▸ **CHALLENGES**
1. In the text on Gaussian process regression, what does the first term of the posterior variance represent?
2. Pick up the text on Gaussian process regression after its final sentence and keep writing it.

▸ **SOURCE DOCUMENT**
____
The joint distribution of training outputs $\mathbf{y}$ and test function values $\mathbf{f}_*$ is Gaussian:

$$\begin{pmatrix} \mathbf{y} \\ \mathbf{f}* \end{pmatrix} \sim \mathcal{N}\left(\mathbf{0},\ \begin{pmatrix} K + \sigma_n^2 I & K* \\ K_*^\top & K_{**} \end{pmatrix}\right),$$

where $K = k(X, X)$ is the $n \times n$ training kernel matrix, $K_* = k(X, X_)$ is the $n \times m$ cross-kernel, and $K_{**} = k(X_, X_*)$ is the $m \times m$ test kernel matrix.

Conditioning on $\mathbf{y}$ (using the standard formula for Gaussian conditionals) gives the posterior:

$$\mathbf{f}* \mid X, \mathbf{y}, X* \sim \mathcal{N}(\boldsymbol{\mu}*, \Sigma*),$$

where:

$$\boldsymbol{\mu}* = K*^\top (K + \sigma_n^2 I)^{-1} \mathbf{y},$$

$$\Sigma_* = K_{**} - K_^\top (K + \sigma_n^2 I)^{-1} K_.$$

These two equations are the core of GP regression. Let’s unpack what they say.

The posterior mean $\boldsymbol{\mu}*$ is a linear combination of the training observations $\mathbf{y}$, weighted by the kernel. Inputs $x$ that are close to training points (high $k(x_, x_i)$) get large weights; inputs far from all training points get small weights. This is principled interpolation.

The posterior variance $\Sigma_$ tells you how uncertain you are. Look at $K_{**} - K_^\top (K + \sigma_n^2 I)^{-1} K_*$: the first term is the prior variance at the test points; the second term is the reduction in variance due to the data. Near training points, the second term is large - the data tells you a lot. Far from all training points, the second term is small - you haven’t learned much, and uncertainty is close to the prior.

This is one of the defining features of GPs: uncertainty is automatically higher where you have less data, and lower where you have more. Neural networks, by contrast, give you a point prediction with no built-in sense of where they’re extrapolating.

Discomfort check. Why does conditioning a Gaussian give another Gaussian? This is a property of the multivariate normal distribution. The conditional distribution of a subset of Gaussian variables given another subset is always Gaussian - and the mean and covariance of the conditional can be computed exactly using the partitioned matrix formulas. It’s the Gaussian’s self-consistency under conditioning that makes GPs analytically tractable.


Hyperparameter Learning

The kernel has parameters - the length scale $\ell$, the output scale $\sigma_f^2$, and the noise level $\sigma_n^2$. How do you choose them?
____
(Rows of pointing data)
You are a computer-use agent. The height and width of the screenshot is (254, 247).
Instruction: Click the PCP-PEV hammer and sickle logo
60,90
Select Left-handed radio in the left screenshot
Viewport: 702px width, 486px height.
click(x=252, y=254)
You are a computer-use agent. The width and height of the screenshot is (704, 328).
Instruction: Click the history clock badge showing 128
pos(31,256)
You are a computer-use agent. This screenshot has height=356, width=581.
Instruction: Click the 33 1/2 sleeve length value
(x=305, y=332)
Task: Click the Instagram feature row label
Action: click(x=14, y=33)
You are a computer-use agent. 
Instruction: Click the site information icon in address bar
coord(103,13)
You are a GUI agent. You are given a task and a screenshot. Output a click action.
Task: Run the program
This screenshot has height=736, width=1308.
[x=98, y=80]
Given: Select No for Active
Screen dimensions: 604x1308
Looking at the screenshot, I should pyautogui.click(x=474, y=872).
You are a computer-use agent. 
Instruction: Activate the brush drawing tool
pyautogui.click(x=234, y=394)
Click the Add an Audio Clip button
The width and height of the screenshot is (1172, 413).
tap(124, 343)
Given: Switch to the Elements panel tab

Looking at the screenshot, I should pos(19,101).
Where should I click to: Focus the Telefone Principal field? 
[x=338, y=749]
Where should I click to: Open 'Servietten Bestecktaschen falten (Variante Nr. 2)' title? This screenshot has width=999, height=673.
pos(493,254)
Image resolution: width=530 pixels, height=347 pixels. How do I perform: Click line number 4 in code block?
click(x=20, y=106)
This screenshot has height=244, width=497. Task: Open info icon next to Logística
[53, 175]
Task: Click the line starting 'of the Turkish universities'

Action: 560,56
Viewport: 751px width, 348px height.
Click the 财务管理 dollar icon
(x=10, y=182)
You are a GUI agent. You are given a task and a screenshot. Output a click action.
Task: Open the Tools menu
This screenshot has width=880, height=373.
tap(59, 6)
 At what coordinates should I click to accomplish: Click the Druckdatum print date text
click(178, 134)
____
▸ **FINAL ANSWERS**
1. The prior variance at the test points.

2.
The Bayesian answer: maximize the marginal likelihood (also called the evidence). The marginal likelihood is the probability of the observed data $\mathbf{y}$ under the GP model, averaged over all possible functions:

$$\log p(\mathbf{y} \mid X, \theta) = -\frac{1}{2}\mathbf{y}^\top (K_\theta + \sigma_n^2 I)^{-1} \mathbf{y} - \frac{1}{2}\log|K_\theta + \sigma_n^2 I| - \frac{n}{2}\log 2\pi.$$

The first term rewards fitting the data well. The second term penalizes complex models (large determinant corresponds to high prior uncertainty, i.e., a flexible model). This is an automatic Occam’s razor: the marginal likelihood balances fit against complexity, and you can optimize it using gradient descent to find good hyperparameters.

This is different from cross-validation: you get the model complexity penalty for free, without needing to hold out data.


Computational Cost: The Main Limitation

The bottleneck in GP regression is inverting the $n \times n$ kernel matrix $K + \sigma_n^2 I$. Exact matrix inversion costs $O(n^3)$ time and $O(n^2)$ memory. For $n = 1{,}000$ training points, this is fast. For $n = 100{,}000$, it is intractable.

This is the Achilles' heel of GPs. Exact GPs scale poorly to large datasets - a fundamental constraint that has driven an entire subfield of approximate GP methods:

  • Sparse GPs: approximate the full kernel matrix using $m \ll n$ “inducing points”. Cost drops to $O(nm^2)$.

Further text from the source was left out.